● WORKING DATA:
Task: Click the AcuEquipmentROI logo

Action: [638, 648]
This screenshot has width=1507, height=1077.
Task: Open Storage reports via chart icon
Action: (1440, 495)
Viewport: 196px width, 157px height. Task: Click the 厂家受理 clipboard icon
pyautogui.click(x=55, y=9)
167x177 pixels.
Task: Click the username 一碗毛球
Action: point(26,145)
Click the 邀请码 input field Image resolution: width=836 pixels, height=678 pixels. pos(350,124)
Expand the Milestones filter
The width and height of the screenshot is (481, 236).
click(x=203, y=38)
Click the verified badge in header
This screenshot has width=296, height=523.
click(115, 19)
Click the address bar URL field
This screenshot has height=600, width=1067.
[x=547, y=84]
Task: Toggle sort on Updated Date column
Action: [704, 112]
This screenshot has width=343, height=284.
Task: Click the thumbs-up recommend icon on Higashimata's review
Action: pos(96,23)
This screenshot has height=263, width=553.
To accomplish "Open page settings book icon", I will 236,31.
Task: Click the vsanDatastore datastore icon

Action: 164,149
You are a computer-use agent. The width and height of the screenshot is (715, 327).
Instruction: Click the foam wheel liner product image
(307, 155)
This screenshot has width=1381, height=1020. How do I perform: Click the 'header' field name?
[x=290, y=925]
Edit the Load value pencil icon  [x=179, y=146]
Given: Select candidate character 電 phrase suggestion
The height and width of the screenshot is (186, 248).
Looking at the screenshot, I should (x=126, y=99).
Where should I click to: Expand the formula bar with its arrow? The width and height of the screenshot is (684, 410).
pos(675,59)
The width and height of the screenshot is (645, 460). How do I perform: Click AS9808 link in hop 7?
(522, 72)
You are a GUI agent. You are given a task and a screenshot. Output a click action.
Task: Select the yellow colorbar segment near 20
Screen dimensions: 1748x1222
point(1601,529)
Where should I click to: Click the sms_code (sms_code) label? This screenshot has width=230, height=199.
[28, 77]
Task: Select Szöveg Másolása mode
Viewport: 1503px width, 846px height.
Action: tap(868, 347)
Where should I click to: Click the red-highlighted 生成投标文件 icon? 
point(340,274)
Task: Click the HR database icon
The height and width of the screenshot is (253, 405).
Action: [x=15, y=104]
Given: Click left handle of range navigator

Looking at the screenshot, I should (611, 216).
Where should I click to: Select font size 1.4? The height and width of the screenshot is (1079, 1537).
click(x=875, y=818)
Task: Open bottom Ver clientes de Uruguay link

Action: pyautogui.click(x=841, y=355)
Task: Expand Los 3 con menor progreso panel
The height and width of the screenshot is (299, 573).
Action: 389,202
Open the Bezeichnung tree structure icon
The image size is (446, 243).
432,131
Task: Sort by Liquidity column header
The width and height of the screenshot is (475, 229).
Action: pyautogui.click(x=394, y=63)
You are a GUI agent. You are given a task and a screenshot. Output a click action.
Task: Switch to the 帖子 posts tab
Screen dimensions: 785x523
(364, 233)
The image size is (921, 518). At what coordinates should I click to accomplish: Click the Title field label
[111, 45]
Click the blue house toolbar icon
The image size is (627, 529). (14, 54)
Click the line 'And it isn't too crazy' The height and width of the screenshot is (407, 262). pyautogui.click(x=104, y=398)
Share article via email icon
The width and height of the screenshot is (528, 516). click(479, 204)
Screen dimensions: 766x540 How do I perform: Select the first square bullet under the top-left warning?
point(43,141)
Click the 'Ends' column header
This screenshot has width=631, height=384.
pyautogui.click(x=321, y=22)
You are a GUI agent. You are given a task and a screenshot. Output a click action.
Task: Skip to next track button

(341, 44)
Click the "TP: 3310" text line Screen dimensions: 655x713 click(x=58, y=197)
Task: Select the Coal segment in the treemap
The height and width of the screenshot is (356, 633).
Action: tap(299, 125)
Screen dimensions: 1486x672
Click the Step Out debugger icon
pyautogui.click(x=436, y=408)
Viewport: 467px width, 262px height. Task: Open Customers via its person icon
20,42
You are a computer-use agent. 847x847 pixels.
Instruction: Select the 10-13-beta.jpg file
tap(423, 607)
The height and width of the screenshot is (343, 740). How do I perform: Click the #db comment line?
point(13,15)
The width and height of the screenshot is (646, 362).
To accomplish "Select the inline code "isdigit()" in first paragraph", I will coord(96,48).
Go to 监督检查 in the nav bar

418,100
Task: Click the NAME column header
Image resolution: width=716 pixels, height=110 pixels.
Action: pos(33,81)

● SET EXERCISE: Rewrite all the records above, putting "Window" wherever "Viewport" appears and leaving everything else as it is.

● THE OUTPUT:
Task: Click the AcuEquipmentROI logo

Action: [638, 648]
This screenshot has width=1507, height=1077.
Task: Open Storage reports via chart icon
Action: (1440, 495)
Window: 196px width, 157px height. Task: Click the 厂家受理 clipboard icon
pyautogui.click(x=55, y=9)
167x177 pixels.
Task: Click the username 一碗毛球
Action: point(26,145)
Click the 邀请码 input field Image resolution: width=836 pixels, height=678 pixels. pos(350,124)
Expand the Milestones filter
The width and height of the screenshot is (481, 236).
click(x=203, y=38)
Click the verified badge in header
This screenshot has width=296, height=523.
click(115, 19)
Click the address bar URL field
This screenshot has height=600, width=1067.
[x=547, y=84]
Task: Toggle sort on Updated Date column
Action: [704, 112]
This screenshot has width=343, height=284.
Task: Click the thumbs-up recommend icon on Higashimata's review
Action: pos(96,23)
This screenshot has height=263, width=553.
To accomplish "Open page settings book icon", I will 236,31.
Task: Click the vsanDatastore datastore icon

Action: 164,149
You are a computer-use agent. The width and height of the screenshot is (715, 327).
Instruction: Click the foam wheel liner product image
(307, 155)
This screenshot has width=1381, height=1020. How do I perform: Click the 'header' field name?
[x=290, y=925]
Edit the Load value pencil icon  [x=179, y=146]
Given: Select candidate character 電 phrase suggestion
The height and width of the screenshot is (186, 248).
Looking at the screenshot, I should (x=126, y=99).
Where should I click to: Expand the formula bar with its arrow? The width and height of the screenshot is (684, 410).
pos(675,59)
The width and height of the screenshot is (645, 460). How do I perform: Click AS9808 link in hop 7?
(522, 72)
You are a GUI agent. You are given a task and a screenshot. Output a click action.
Task: Select the yellow colorbar segment near 20
Screen dimensions: 1748x1222
point(1601,529)
Where should I click to: Click the sms_code (sms_code) label? This screenshot has width=230, height=199.
[28, 77]
Task: Select Szöveg Másolása mode
Window: 1503px width, 846px height.
Action: tap(868, 347)
Where should I click to: Click the red-highlighted 生成投标文件 icon? 
point(340,274)
Task: Click the HR database icon
The height and width of the screenshot is (253, 405).
Action: [x=15, y=104]
Given: Click left handle of range navigator

Looking at the screenshot, I should (611, 216).
Where should I click to: Select font size 1.4? The height and width of the screenshot is (1079, 1537).
click(x=875, y=818)
Task: Open bottom Ver clientes de Uruguay link

Action: pyautogui.click(x=841, y=355)
Task: Expand Los 3 con menor progreso panel
The height and width of the screenshot is (299, 573).
Action: 389,202
Open the Bezeichnung tree structure icon
The image size is (446, 243).
432,131
Task: Sort by Liquidity column header
The width and height of the screenshot is (475, 229).
Action: pyautogui.click(x=394, y=63)
You are a GUI agent. You are given a task and a screenshot. Output a click action.
Task: Switch to the 帖子 posts tab
Screen dimensions: 785x523
(364, 233)
The image size is (921, 518). At what coordinates should I click to accomplish: Click the Title field label
[111, 45]
Click the blue house toolbar icon
The image size is (627, 529). (14, 54)
Click the line 'And it isn't too crazy' The height and width of the screenshot is (407, 262). pyautogui.click(x=104, y=398)
Share article via email icon
The width and height of the screenshot is (528, 516). click(479, 204)
Screen dimensions: 766x540 How do I perform: Select the first square bullet under the top-left warning?
point(43,141)
Click the 'Ends' column header
This screenshot has width=631, height=384.
pyautogui.click(x=321, y=22)
You are a GUI agent. You are given a task and a screenshot. Output a click action.
Task: Skip to next track button

(341, 44)
Click the "TP: 3310" text line Screen dimensions: 655x713 click(x=58, y=197)
Task: Select the Coal segment in the treemap
The height and width of the screenshot is (356, 633).
Action: tap(299, 125)
Screen dimensions: 1486x672
Click the Step Out debugger icon
pyautogui.click(x=436, y=408)
Window: 467px width, 262px height. Task: Open Customers via its person icon
20,42
You are a computer-use agent. 847x847 pixels.
Instruction: Select the 10-13-beta.jpg file
tap(423, 607)
The height and width of the screenshot is (343, 740). How do I perform: Click the #db comment line?
point(13,15)
The width and height of the screenshot is (646, 362).
To accomplish "Select the inline code "isdigit()" in first paragraph", I will coord(96,48).
Go to 监督检查 in the nav bar

418,100
Task: Click the NAME column header
Image resolution: width=716 pixels, height=110 pixels.
Action: pos(33,81)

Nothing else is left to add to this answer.